I should like to add some detail to your discussion of the cases in which there were discrepancies between the urine or whole blood POC tests and the quantitative serum hCG testing. You correctly point out that the whole blood testing missed 9 out of 425 pregnancies and that the urine test was also negative in 5 of those (those 5 hCGs were 5, 16, 18, 47, and 50). Keep in mind that the test is intended to be 100% sensitive only for hCG >25, so that probably explains the false negatives for 3 of them, but is somewhat troubling that both the urine and whole blood missed the hCGs of 47 and 50.

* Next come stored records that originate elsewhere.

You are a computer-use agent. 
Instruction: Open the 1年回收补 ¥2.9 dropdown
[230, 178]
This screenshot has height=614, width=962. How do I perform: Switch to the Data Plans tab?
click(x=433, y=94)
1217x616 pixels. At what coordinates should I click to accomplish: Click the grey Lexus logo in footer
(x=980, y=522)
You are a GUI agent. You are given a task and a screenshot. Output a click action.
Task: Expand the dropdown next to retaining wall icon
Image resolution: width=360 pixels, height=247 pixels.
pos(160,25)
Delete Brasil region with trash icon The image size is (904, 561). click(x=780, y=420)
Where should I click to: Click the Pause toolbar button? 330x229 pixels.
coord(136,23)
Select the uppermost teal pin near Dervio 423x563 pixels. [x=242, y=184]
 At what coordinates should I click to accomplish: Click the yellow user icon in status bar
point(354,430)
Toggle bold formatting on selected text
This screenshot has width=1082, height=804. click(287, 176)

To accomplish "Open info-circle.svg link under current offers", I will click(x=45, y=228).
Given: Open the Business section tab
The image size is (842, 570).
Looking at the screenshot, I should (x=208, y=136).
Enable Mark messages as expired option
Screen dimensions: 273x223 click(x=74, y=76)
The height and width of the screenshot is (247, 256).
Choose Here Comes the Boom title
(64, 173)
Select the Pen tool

On that point, we do know that false negative urine pregnancy testing can occur in the presence of high levels of hCG variants [please refer to the very interesting recent article by Dr. Richard T. Griffey: “Hook-Like Effect” Causes False-negative Point-of-Care Urine Pregnancy testing in Emergency Patients. J Emerg Med 2013;44(1)155-160], but I’m not sure how likely that is to be the case here with such low hCG values.
As you point out, the urine test was simply not performed due to oversight in 4 of the other discrepant cases in which the whole blood tests were falsely negative, so we will never know if the urine would have missed those too, but I suspect the urine would not have picked those up either because of the low hCG values, which were 6, 9, 12 and 22 (all below the test’s threshold of 25).
There were no discrepant cases in which the whole blood test was negative but the urine test was positive. However, there were two discrepant cases in which the urine tested negative but the whole blood was positive (those hCGs were 83 and 159). So, according to our data, there is a suggestion that the whole blood may actually be more sensitive than urine, but that might require a larger sampling to establish.